EKONOM Universitas Gadjah Mada (UGM) Yogyakarta Rimawan Pradiptyo menilai situasi panas geopolitik antara Amerika Serikat (AS) dan Iran saat ini menjadi momen yang tepat bagi Indonesia membatalkan perjanjian dagang Agreement on Regulatory Transparency (ART) yang diteken pada Februari 2026 lalu.
Pengajar Departemen Ilmu Ekonomi Fakultas Ekonomi dan Bisnis Universitas Gadjah Mada (FEB UGM) itu membeberkan sejumlah alasan perlunya Presiden Prabowo Subianto dan jajaran menteri terkait segera melek potensi dampak buruk akibat perjanjian kontroversial itu.
Scroll ke bawah untuk melanjutkan membaca
"Perjanjian ART ini telah melanggar sedikitnya tujuh pasal dalam UUD 1945 dan mengancam kedaulatan negara," kata Rimawan di Yogyakarta, Kamis, 2 April 2026.
Rimawan dalam kajiannya menemukan bahwa draf ART bukan sekadar kesepakatan dagang biasa, melainkan instrumen yang dapat mentransformasi Indonesia dari negara berdaulat menjadi negara yang terjajah secara ekonomi dan hukum. Hal ini terlihat dari adanya 211 kewajiban yang harus dipikul Indonesia, termasuk 36 kewajiban asimetris yang hanya berlaku bagi Indonesia tanpa komitmen timbal balik dari AS.

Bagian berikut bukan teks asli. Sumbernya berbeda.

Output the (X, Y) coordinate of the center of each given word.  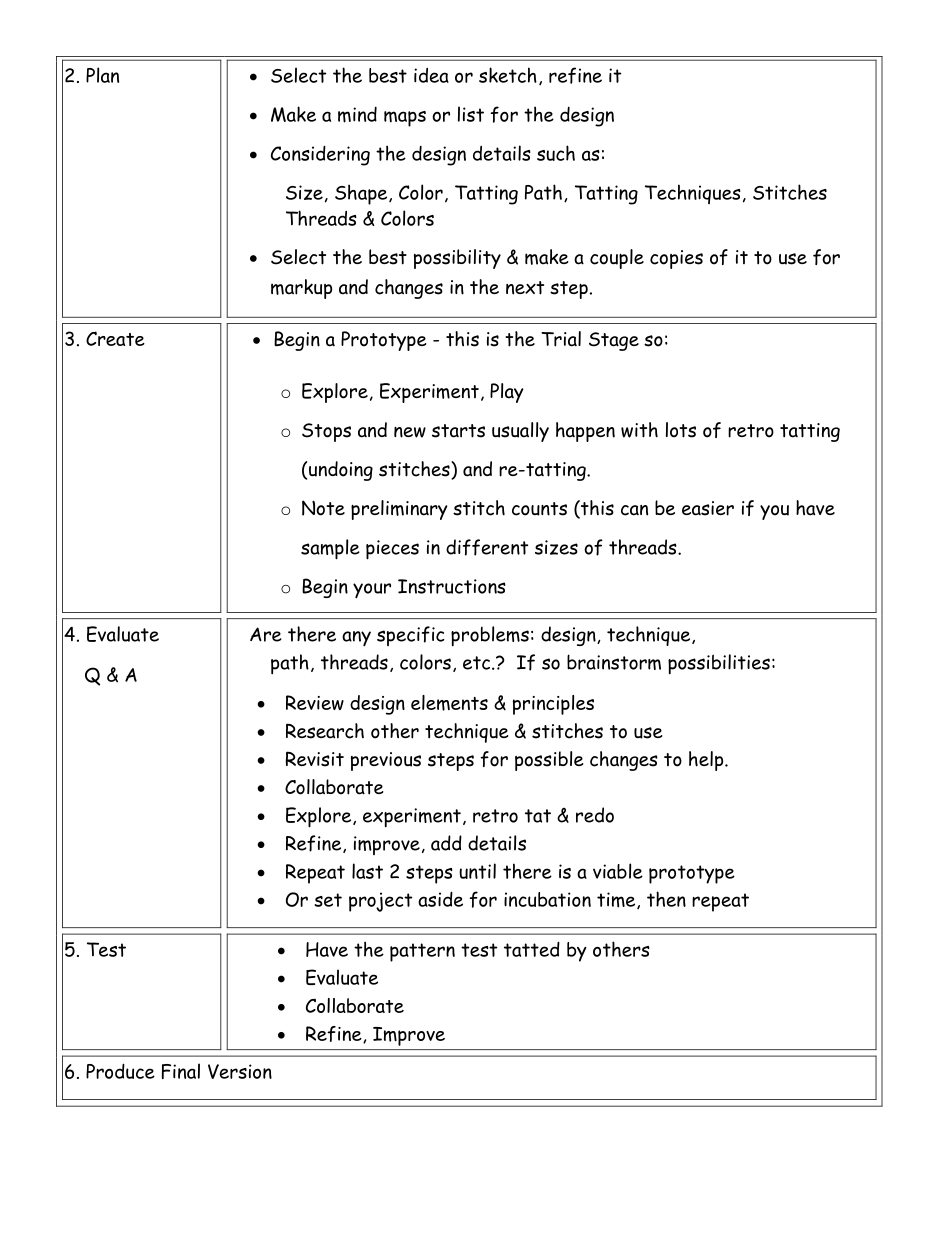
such (556, 153)
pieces (392, 550)
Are (266, 634)
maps (405, 119)
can (634, 510)
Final (181, 1071)
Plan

"Momen perang Amerika Serikat dan Iran ini seharusnya bisa menjadi peringatan bagi Indonesia, cakupan ART ini jadi fakta yang jauh melampaui aspek ekonomi namun juga merambah aspek politik - geopolitik bahkan kedaulatan negara," kata Rimawan.
Ketegangan geopolitik tersebut menjadi sangat relevan karena Pasal 5.1 dalam ART mewajibkan Indonesia untuk mengadopsi langkah pembatasan perdagangan yang setara dengan kebijakan AS terhadap negara ketiga.
Ketentuan ini dinilai mencederai prinsip politik luar negeri bebas-aktif, terutama karena AS saat ini bersitegang dengan mitra strategis Indonesia, seperti Cina, serta menghadapi penolakan dari Uni Eropa terkait serangan ke Iran.
Rimawan juga memperingatkan adanya risiko retaliasi besar dari Cina yang nilai perdagangannya empat kali lebih besar dibanding AS maupun Uni Eropa jika Indonesia tunduk pada dikte Washington.
Secara konstitusional, kata Rimawan, dia juga mencatat tujuh pelanggaran serius terhadap UUD 1945. Di antaranya, Pasal 6.1 hingga 6.2 ART yang memperbolehkan investor AS memiliki 100% saham pertambangan tanpa kewajiban divestasi, yang dinilai melanggar Pasal 33 UUD 1945 terkait hak penguasaan negara atas kekayaan alam.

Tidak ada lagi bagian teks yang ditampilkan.